SESSION ORDINAIRE DE 2013-2014

Enregistré à la Présidence du Sénat le 7 octobre 2013

PROPOSITION DE LOI

établissant une objection de conscience pour les officiers d' état civil opposés à la célébration d'un mariage ,

PRÉSENTÉE

Par MM. Bruno RETAILLEAU, Charles REVET, Jean BIZET, Marcel-Pierre CLÉACH, Dominique de LEGGE, Mme Esther SITTLER, MM. Jean-Pierre LELEUX, Francis DELATTRE, Raymond COUDERC, Mme Catherine DEROCHE, MM. Robert del PICCHIA, René-Paul SAVARY, Mme Christiane HUMMEL, MM. Francis GRIGNON, Gérard CÉSAR, Philippe LEROY, Roland du LUART, Christophe BÉCHU, Philippe DARNICHE, Joël BILLARD, Abdourahamane SOILIHI, Mme Colette GIUDICELLI, MM. Robert LAUFOAULU, Gérard LONGUET, Jean-Paul FOURNIER, André DULAIT, Michel HOUEL, Mme Catherine TROENDLE, MM. André FERRAND, Gérard BAILLY, Bernard FOURNIER, Michel BÉCOT, Jackie PIERRE, Gérard LARCHER, Marc LAMÉNIE, Jean-François MAYET et André REICHARDT,

Sénateurs

(Envoyée à la commission des lois constitutionnelles, de législation, du suffrage universel, du Règlement et d'administration générale, sous réserve de la constitution éventuelle d'une commission spéciale dans les conditions prévues par le Règlement.)

EXPOSÉ DES MOTIFS

Mesdames, Messieurs,

Le 20 novembre 2012, à l'occasion du 95 ème Congrès des maires, le Président de la République déclarait à propos du projet de loi autorisant le mariage pour les personnes de même sexe : « Je connais les débats qu'il suscite, ils sont légitimes dans une société comme la nôtre. Les maires sont des représentants de l'État. Ils auront, si la loi est votée, à la faire appliquer. Mais je le dis aussi, vous entendant : des possibilités de délégation existent. Elles peuvent être élargies, et il y a toujours la liberté de conscience. La conception de la République vaut pour tous les domaines et d'une certaine façon, c'est la laïcité, c'est l'égalité : c'est-à-dire que la loi s'applique pour tous dans le respect néanmoins de la liberté de conscience. »
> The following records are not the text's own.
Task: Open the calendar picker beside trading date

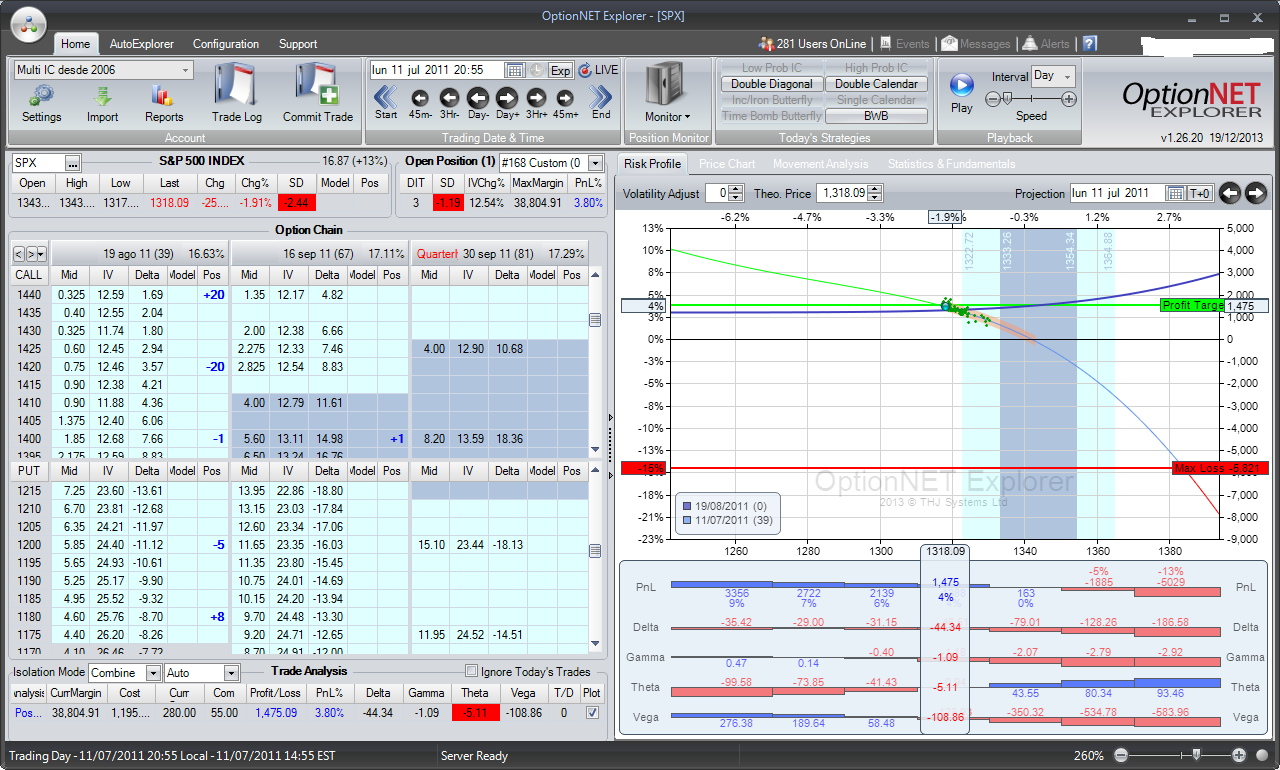Action: [515, 70]
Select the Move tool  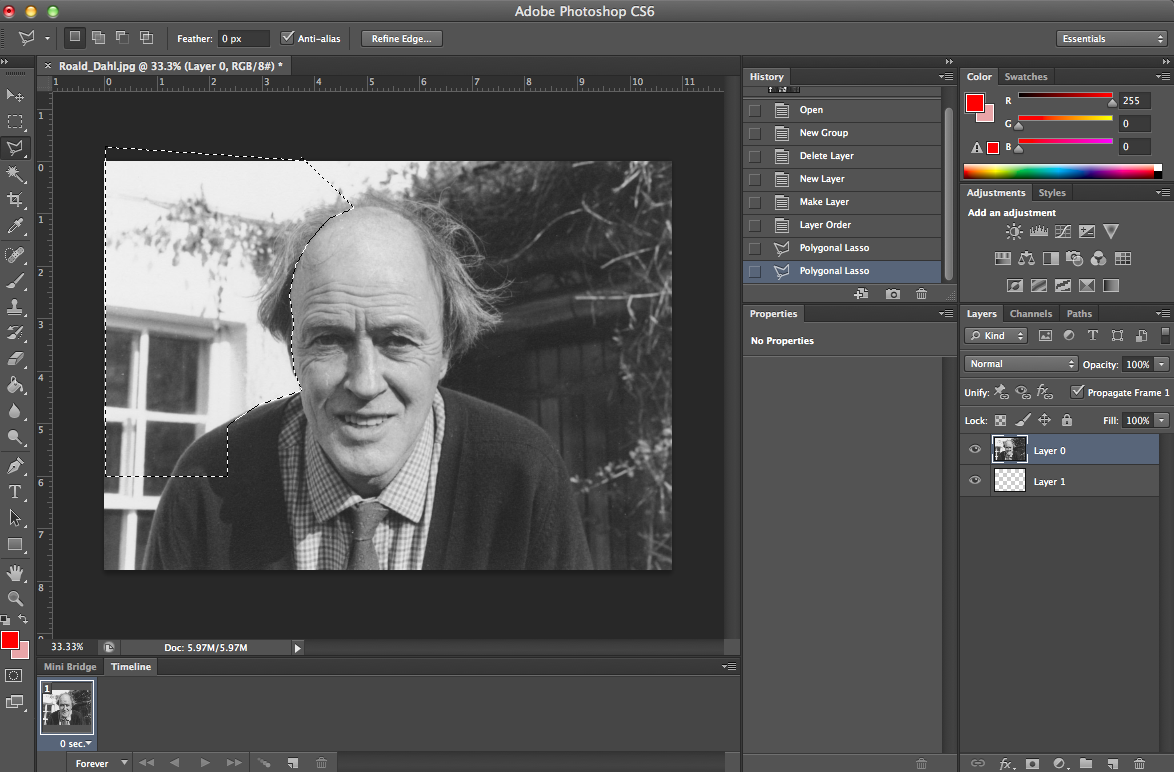pos(15,95)
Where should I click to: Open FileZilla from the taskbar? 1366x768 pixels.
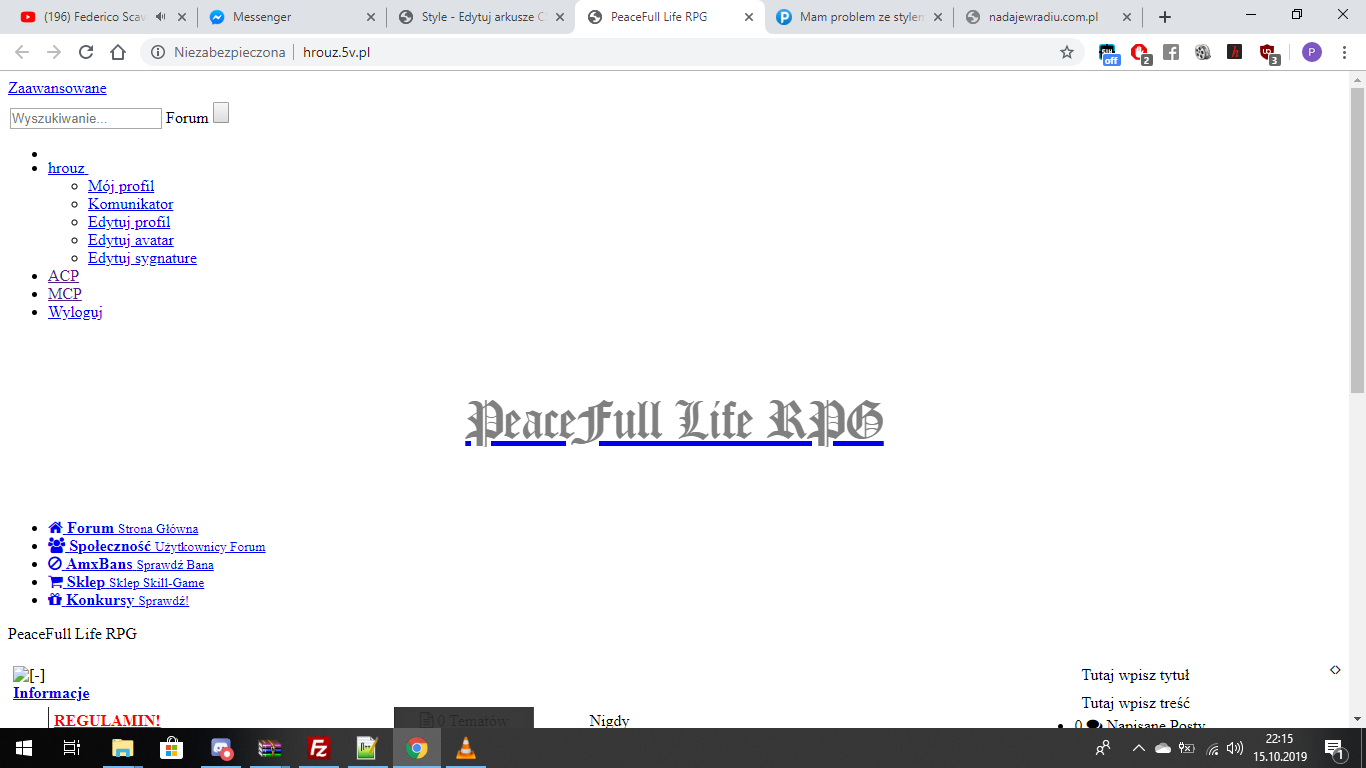(x=319, y=748)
Cette parole forte, devant l'ensemble des élus, avait su répondre aux inquiétudes de nombreux officiers de l'état civil, ceux-là mêmes sans lesquels la loi ne peut être appliquée. Conscient que ce texte, qui a d'ailleurs suscité un clivage sans précédent au sein même de la société française, pouvait heurter la conscience de nombreux maires et adjoints, le Président de la République s'était engagé à faire respecter ce principe constitutionnel de la liberté de conscience consacré par l'article 10 de la Déclaration des Droits de l'Homme et du Citoyen. Rien ne saurait en effet justifier que les officiers d'état civil soient les seuls à ne pas bénéficier de cette liberté fondamentale dans l'exercice de leur fonction et puissent être contraints de faire ce que leur conscience réprouve.
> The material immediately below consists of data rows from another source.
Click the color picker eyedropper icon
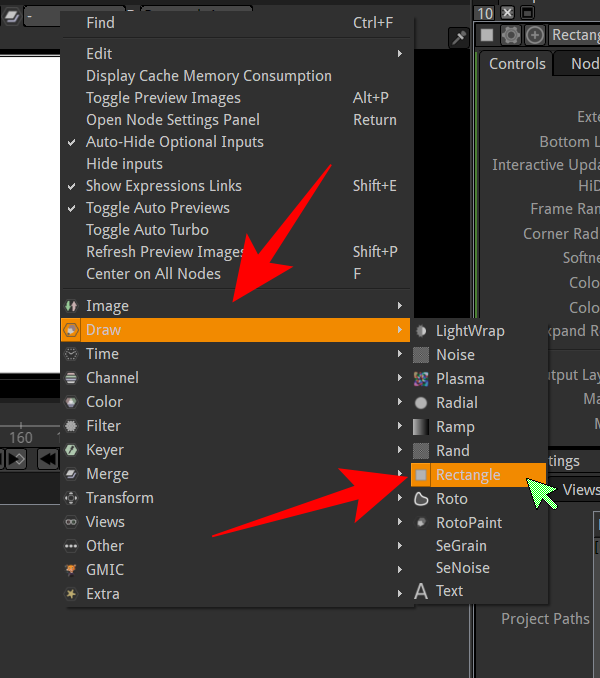600x678 pixels. coord(459,37)
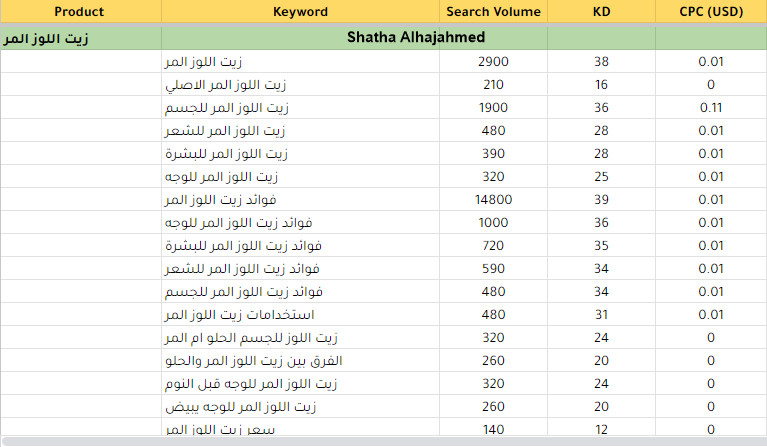Select the search volume cell 210

click(x=493, y=84)

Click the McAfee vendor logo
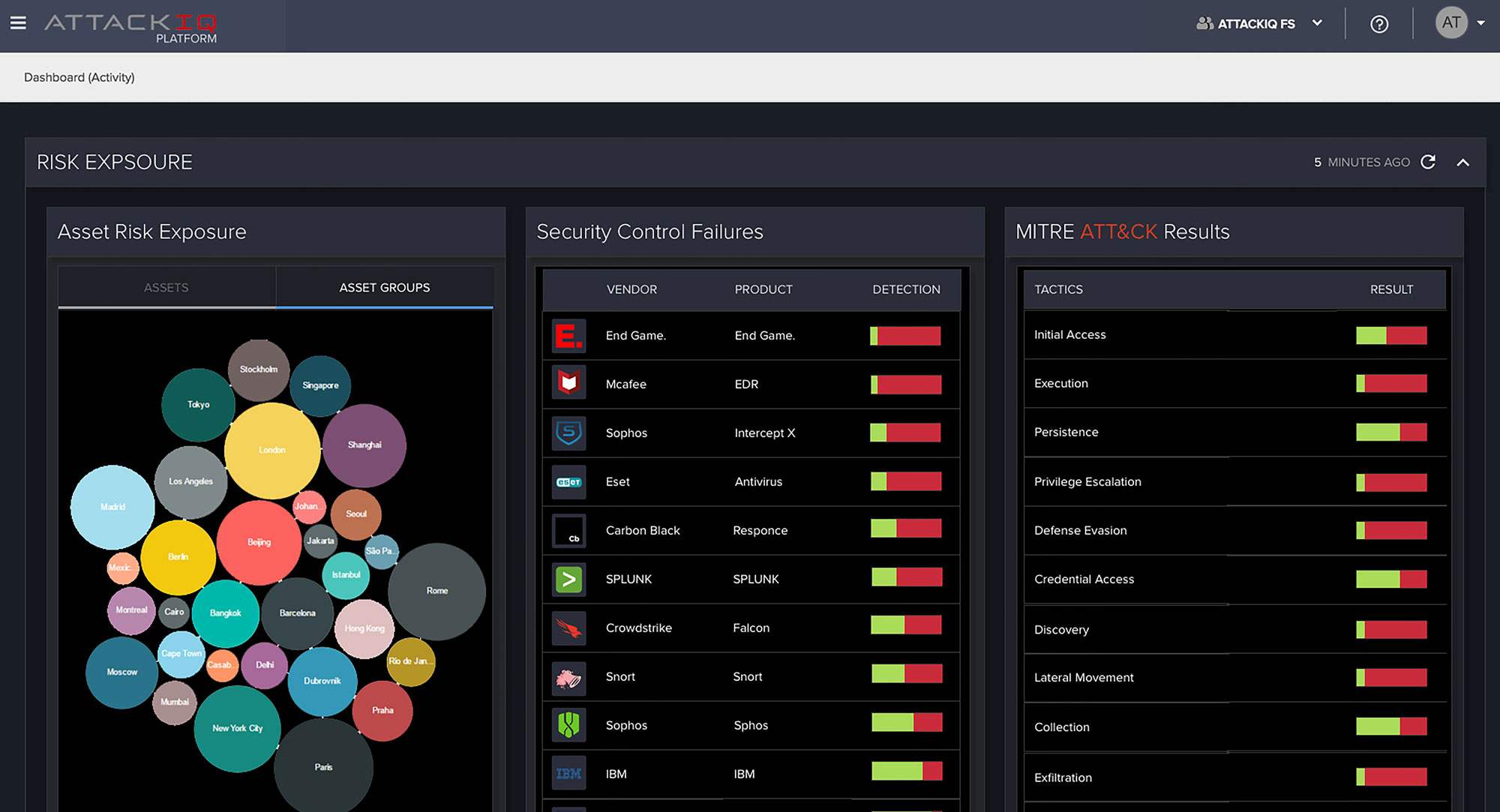[x=568, y=383]
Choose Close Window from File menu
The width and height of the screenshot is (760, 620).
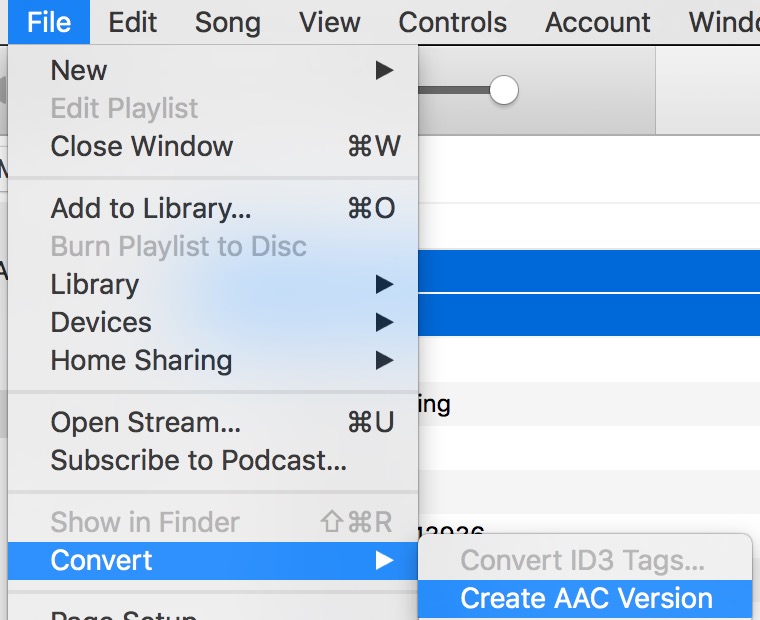click(x=142, y=147)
Certes, le dispositif de délégation en matière d'état civil a été élargi par la loi. En revanche, l'engagement solennel du Président de la République au 95 ème Congrès des maires n'a pas été tenu. Le projet de loi tel qu'il a été présenté au Parlement ne proposait aucun dispositif permettant concrètement de garantir ce principe. De l'aveu même du Président de la République, la possibilité donnée au maire, sur le fondement de l'article L. 2122-18 du code général des collectivités territoriales, de déléguer à un conseiller municipal la célébration d'un mariage n'est pas assimilable à l'exercice par celui-ci de sa liberté de conscience. En effet, celle-ci ne saurait consister, pour une personne, à faire commettre par une autre l'acte que sa conscience réprouve, en en assumant, qui plus est, la responsabilité.
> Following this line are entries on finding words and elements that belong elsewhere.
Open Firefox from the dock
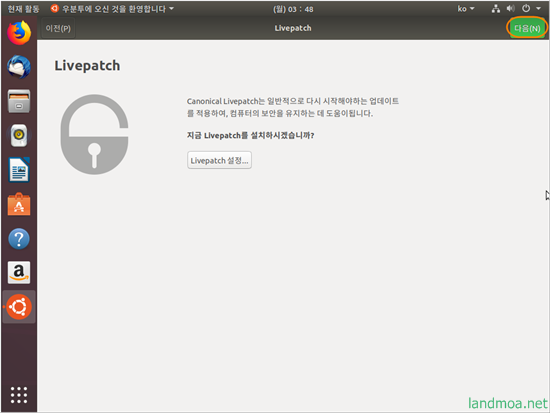 click(x=19, y=33)
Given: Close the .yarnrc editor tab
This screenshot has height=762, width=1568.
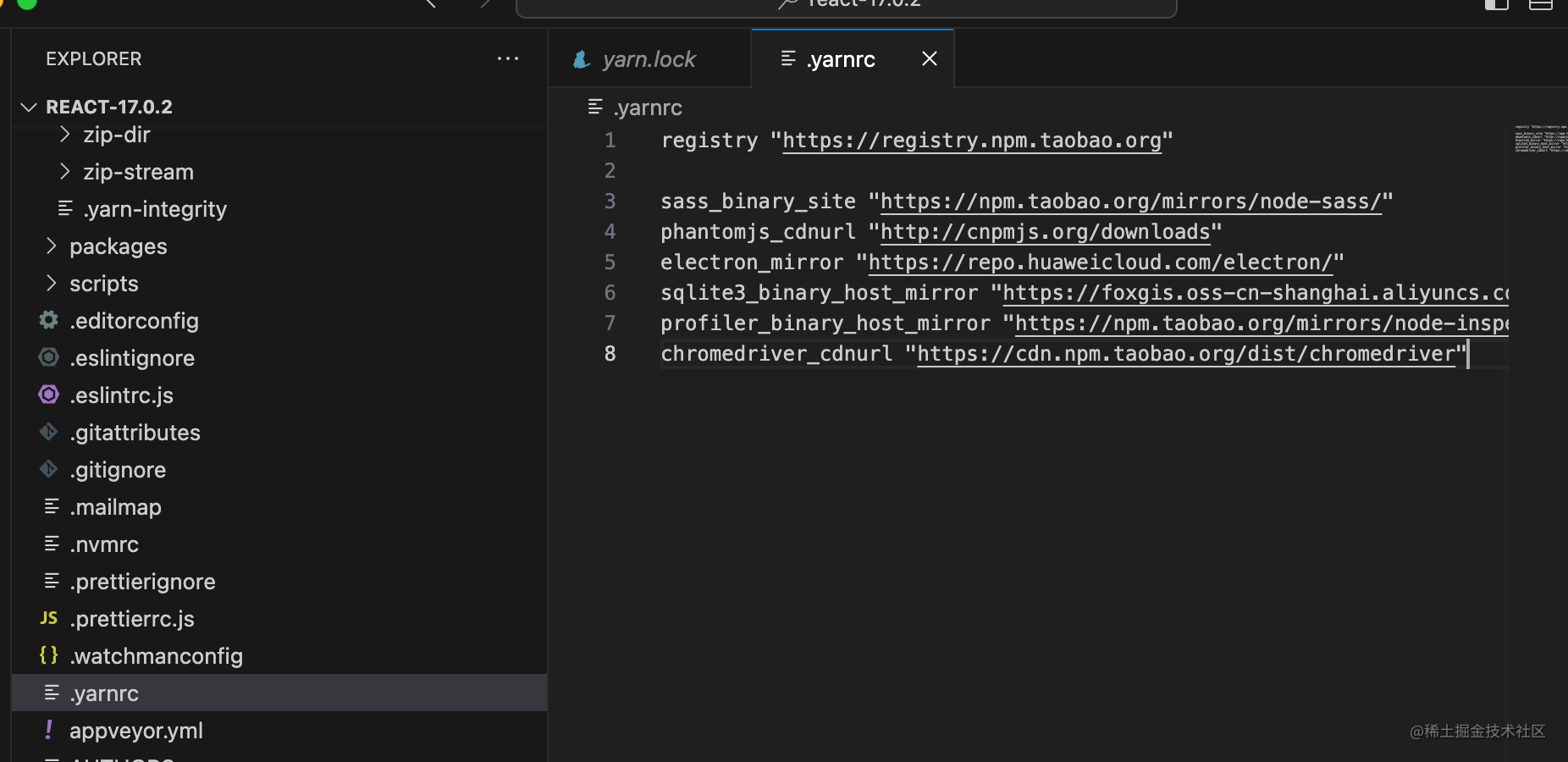Looking at the screenshot, I should [x=930, y=58].
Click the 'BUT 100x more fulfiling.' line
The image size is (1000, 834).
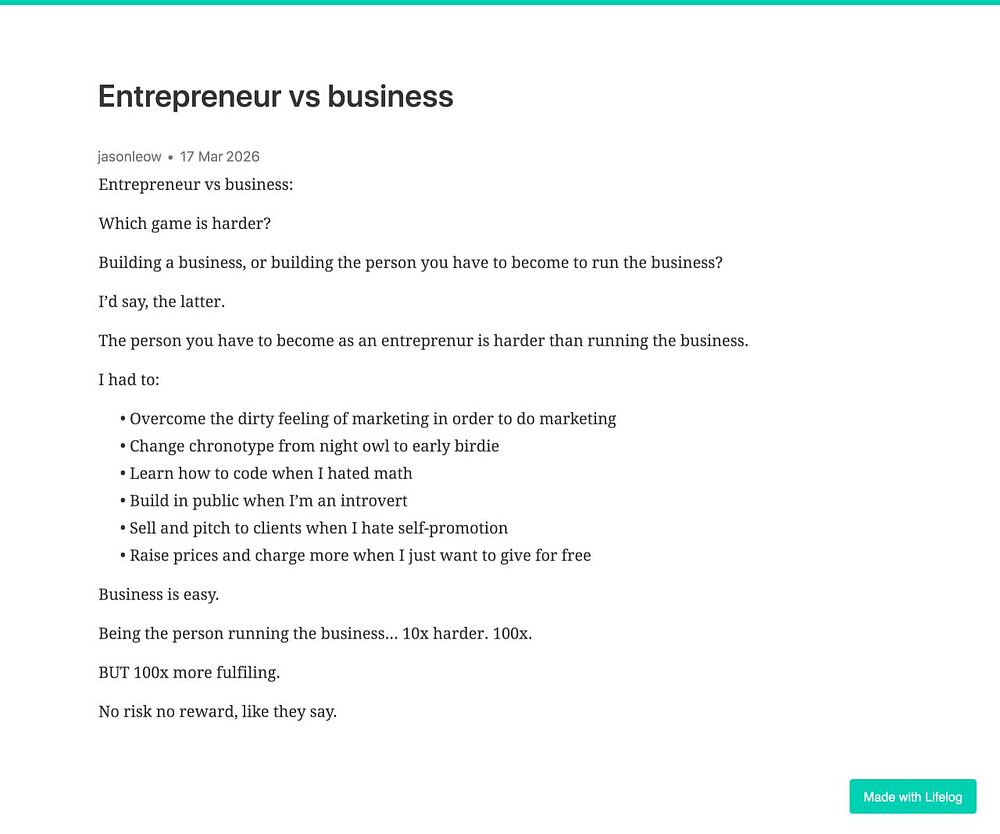click(x=189, y=673)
De nombreux amendements ont donc été déposés au cours des débats parlementaires, proposant par exemple que le Procureur de la République autorise la célébration dans toute autre commune si aucun officier d'une même commune n'accepte de le faire, ou bien encore la création d'un régime transitoire de délégation. Tous ont été rejetés par le Gouvernement et cela même en dépit des garanties suggérées par le Président de la République.

Depuis l'entrée en vigueur de la loi, des maires font état de pressions exercées sur eux et leurs adjoints. D'autres maires ont rencontré des difficultés relatives à la présomption de « mariages blancs », certains ont même été poursuivis pour avoir refusé de célébrer des mariages en raison des doutes sur la réalité de l'engagement des futurs époux.

C'est pourquoi, dans un souci d'apaisement, il convient aujourd'hui de trouver le point d'équilibre entre l'application de la loi de la République et le respect d'une clause de conscience dont on ne peut priver les élus.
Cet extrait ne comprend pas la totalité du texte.